In this example, since the second service data that preempts time-frequency resources is useful data, the second service data that preempts time-frequency resources will not be flushed, or in other words, the UE preserves the second service data that preempts time-frequency resources.

In this example, the UE may send the HARQ feedback information for the first service data to the base station through a plurality of manners. For example, the HARQ feedback information may be sent to the base station through the following two manners.

In the first manner, the reception success/failure state of the first service data, whose time-frequency resources are preempted, may be set as reception success, and the HARQ feedback information is sent to the base station.
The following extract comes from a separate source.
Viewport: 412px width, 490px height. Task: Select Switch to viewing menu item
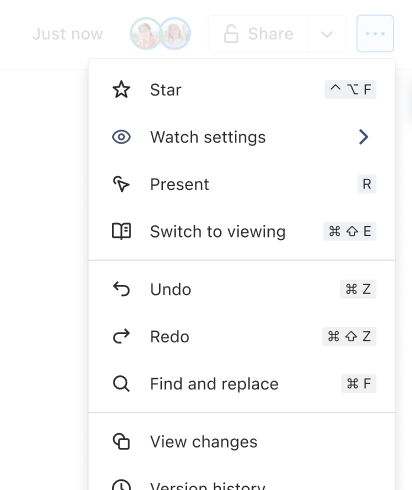(242, 231)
For example, the reception success/failure state of the eMBB data corresponding to CBG <NUM> in <FIG> may be set as reception success, the eMBB data corresponding to other CBGs may be fed back according to an existing manner. For example, the reception success/failure states of the eMBB data corresponding to other CBGs are all reception success. Corresponding HARQ feedback information is sent to the base station.

In the second manner, HARQ feedback information may be sent to the base station according to the reception success/failure state of first data other than the first service data whose time-frequency resources are preempted.
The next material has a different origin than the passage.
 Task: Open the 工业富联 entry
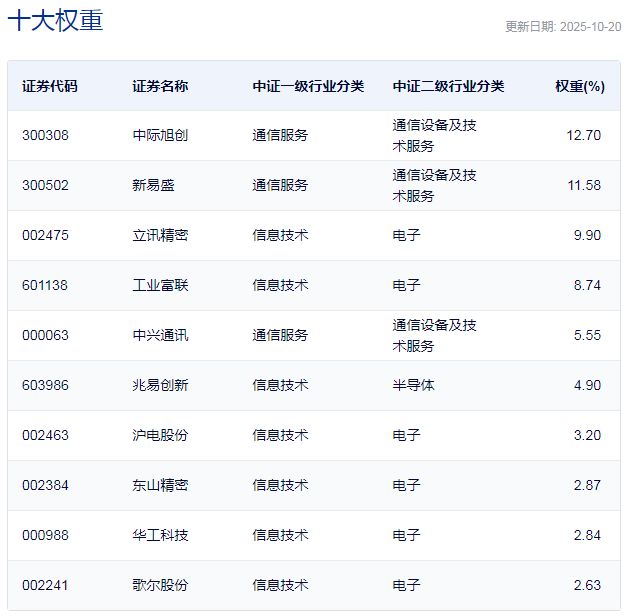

<FIG> is still taken as an example. In <FIG>, the eMBB data corresponding to CBG <NUM> is the first service data whose time-frequency resources are preempted, and the UE may send HARQ feedback information associated with CBG <NUM>, CBG <NUM>, CBG <NUM>, CBG <NUM>, CBG <NUM>, CBG <NUM>, and CBG <NUM> to the base station.

After receiving the HARQ feedback information sent by the UE, the base station may determine the eMBB data that fails to be sent according to the HARQ feedback information, and resent the eMBB data that fails to be sent.

It can be seen that, in this example, the HARQ feedback information may be sent to the base station through a plurality of manners, the implementations being flexible and diverse.

In the example, the second service data that preempts time-frequency resources is kept to reserve the useful second service data, so that the second service data can be normally transmitted. The HARQ feedback information for the first service data is sent to the base station, so that the base station can determine the eMBB data that fails to be sent according to the HARQ feedback information, thereby providing a condition for resending the eMBB data that fails to be sent.

<FIG> is a flowchart illustrating yet another method of determining time-frequency resource preemption according to an example of the present application. The example is described from a base station side. As shown in <FIG>, the method of determining time-frequency resource preemption include the followings.

At step S601, first service data is sent to UE.

The first service data includes, but is not limited to, eMBB data.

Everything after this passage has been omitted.